Decisamente più grave, invece, il bilancio dell’ennesimo caso di soldato afgano che ha aperto il fuoco contro militari dell’Isaf, uccidendone due, nella provincia di Laghman, nell’est del paese. Nel 2012 gli episodi di questo tipo sono aumentati e sono costati la vita a 42 soldati dei contingenti internazionali e circa 50 soldati afgani. La Nato di solito cerca di attribuire questi scontri a episodi locali, senza ammettere che in molti casi potrebbe invece trattarsi di insorti infiltrati nell’esercito o nella polizia afgana. La scorsa settimana, tuttavia, il comandante del contingente Nato, generale John Allen, ha ammesso che in effetti i talebani potrebbero essere responsabili di molti di questi episodi, tanto che il governo afgano è stato costretto ad annunciare una improbabile “revisione” delle schede personali dei 350 mila soldati al momento in forza all’esercito nazionale per cercare di capire se è possibile prevenire altri casi simili. Al di là della immediata efficacia militare, piuttosto limitata, questi attacchi colpiscono duramente il rapporto di fiducia tra l’esercito nazionale afgano e le truppe internazionali, che sono responsabili dell’addestramento dei reparti. Inoltre, minano anche la credibilità delle forze afgane che entro la fine del 2014 dovrebbero invece essere in grado, in base alla strategia della transizione decisa dalla Nato, di controllare tutto il paese e garantire la sicurezza dopo il ritiro delle truppe internazionali.

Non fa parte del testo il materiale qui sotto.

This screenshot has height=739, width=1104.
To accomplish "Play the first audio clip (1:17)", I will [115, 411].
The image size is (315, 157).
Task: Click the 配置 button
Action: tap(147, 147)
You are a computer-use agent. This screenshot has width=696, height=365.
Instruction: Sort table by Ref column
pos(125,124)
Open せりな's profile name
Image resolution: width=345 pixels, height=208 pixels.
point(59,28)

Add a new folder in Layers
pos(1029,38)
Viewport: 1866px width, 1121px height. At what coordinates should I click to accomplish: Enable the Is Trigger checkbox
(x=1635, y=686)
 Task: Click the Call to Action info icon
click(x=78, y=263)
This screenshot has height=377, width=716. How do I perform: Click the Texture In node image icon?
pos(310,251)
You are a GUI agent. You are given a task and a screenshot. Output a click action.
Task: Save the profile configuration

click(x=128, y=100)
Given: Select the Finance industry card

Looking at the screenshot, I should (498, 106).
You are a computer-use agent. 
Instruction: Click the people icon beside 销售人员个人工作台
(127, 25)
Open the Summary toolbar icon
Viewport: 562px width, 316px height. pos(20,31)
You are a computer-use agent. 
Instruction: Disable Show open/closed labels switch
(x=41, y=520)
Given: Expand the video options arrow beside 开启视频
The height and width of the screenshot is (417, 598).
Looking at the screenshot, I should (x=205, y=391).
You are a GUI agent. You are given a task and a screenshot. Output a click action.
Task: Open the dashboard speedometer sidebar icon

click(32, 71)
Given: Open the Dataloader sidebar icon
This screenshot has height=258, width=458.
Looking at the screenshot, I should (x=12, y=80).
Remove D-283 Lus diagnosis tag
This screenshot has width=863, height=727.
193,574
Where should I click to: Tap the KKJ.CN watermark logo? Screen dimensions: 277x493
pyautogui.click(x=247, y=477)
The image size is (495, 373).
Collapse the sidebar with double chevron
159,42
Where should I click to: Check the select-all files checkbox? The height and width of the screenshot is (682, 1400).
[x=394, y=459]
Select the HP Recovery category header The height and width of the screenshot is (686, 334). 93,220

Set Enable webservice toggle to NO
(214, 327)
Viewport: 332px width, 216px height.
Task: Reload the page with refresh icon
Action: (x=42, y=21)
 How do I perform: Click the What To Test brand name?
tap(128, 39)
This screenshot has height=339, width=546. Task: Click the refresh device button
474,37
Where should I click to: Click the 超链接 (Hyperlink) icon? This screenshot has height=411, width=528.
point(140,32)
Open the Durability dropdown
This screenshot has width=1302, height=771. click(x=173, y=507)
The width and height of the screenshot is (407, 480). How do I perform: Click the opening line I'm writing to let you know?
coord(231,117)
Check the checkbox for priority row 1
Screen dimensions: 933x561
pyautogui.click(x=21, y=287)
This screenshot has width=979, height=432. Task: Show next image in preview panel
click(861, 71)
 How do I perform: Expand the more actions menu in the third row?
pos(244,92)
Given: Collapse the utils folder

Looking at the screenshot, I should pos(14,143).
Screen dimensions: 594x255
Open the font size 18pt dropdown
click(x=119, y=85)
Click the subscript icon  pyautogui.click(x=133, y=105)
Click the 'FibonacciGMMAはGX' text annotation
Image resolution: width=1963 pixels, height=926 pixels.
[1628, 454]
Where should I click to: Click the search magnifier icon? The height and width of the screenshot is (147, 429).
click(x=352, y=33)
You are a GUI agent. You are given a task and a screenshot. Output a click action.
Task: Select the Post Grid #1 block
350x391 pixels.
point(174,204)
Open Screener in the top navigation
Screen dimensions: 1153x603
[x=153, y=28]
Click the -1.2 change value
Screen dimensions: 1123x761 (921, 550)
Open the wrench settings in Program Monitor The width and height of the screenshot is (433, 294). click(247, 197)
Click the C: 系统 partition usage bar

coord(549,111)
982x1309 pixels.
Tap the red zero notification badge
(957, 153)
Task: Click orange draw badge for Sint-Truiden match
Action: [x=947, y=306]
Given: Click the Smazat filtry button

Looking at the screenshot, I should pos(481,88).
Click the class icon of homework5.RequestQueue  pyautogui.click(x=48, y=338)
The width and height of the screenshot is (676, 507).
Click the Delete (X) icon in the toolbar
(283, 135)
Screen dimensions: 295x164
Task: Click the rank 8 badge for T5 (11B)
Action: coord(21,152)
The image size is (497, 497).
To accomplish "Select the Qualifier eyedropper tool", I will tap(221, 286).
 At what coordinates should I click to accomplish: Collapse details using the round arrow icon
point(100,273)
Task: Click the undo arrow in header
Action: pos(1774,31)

Ancora più grave il saldo dell’attacco subito da una base dell’esercito nazionale afgano nella provincia di Helmand, distretto di Washir: dieci soldati afgani sono stati uccisi e altri quattro feriti quando un numeroso gruppo di almeno 200 guerriglieri talibani ha assalito all’alba la base dell’esercito. Secondo un portavoce militare afgano, il colonnello Mohammed Ismail Hotak, che ha risposto alle domande dell’Agence France Presse, l’attacco sarebbe avvenuto con la complicità di alcuni soldati di stanza nella base, sei dei quali sono al momento ufficialmente “dispersi” ma non si esclude che invece abbiano disertato per unirsi agli insorti. Undici guerriglieri sono rimasti uccisi. I talebani hanno rivendicato questo attacco, così come la sparatoria a Laghman, mentre rimane senza alcuna rivendicazione un massacro avvenuto nei giorni scorsi sempre nella provincia di Helmand, la più turbolenta del paese, ma nel distretto di Musa Qala, uno di quelli controllati dagli insorti.

Diciassette persone, tutte civili, tra cui due donne sono state trovate decapitate. La notizia è stata data lunedì ma il massacro è avvenuto probabilmente domenica. Secondo la ricostruzione della polizia afgana, il gruppo sarebbe stato assalito durante una festa, mentre gli uomini guardavano uno spettacolo di danza, che i talebani più oltranzisti considerano proibita. Dahud Ahmadi, portavoce del governatore di Helmand, ha detto alle agenzie di stampa che “si tratta di un lavoro dei talebani”, anche se la componente più “nazionalista” dei turbanti neri, quelle cha fa riferimento al mullah Omar, ha da tempo lasciato da parte queste tattiche per concentrare i suoi attacchi contro le forze militari straniere e le forze armate afgane. Secondo un’altra versione dei fatti, invece, le 17 persone sarebbero state uccise perché impiegati locali dell’amministrazione pubblica e non per la musica.

Il fatto che l’attacco non sia stato rivendicato, però, impedisce di escludere che, nonostante la crudeltà dell’esecuzione, il massacro possa essere opera di banditi locali che hanno poi cercato di mascherare la loro azione.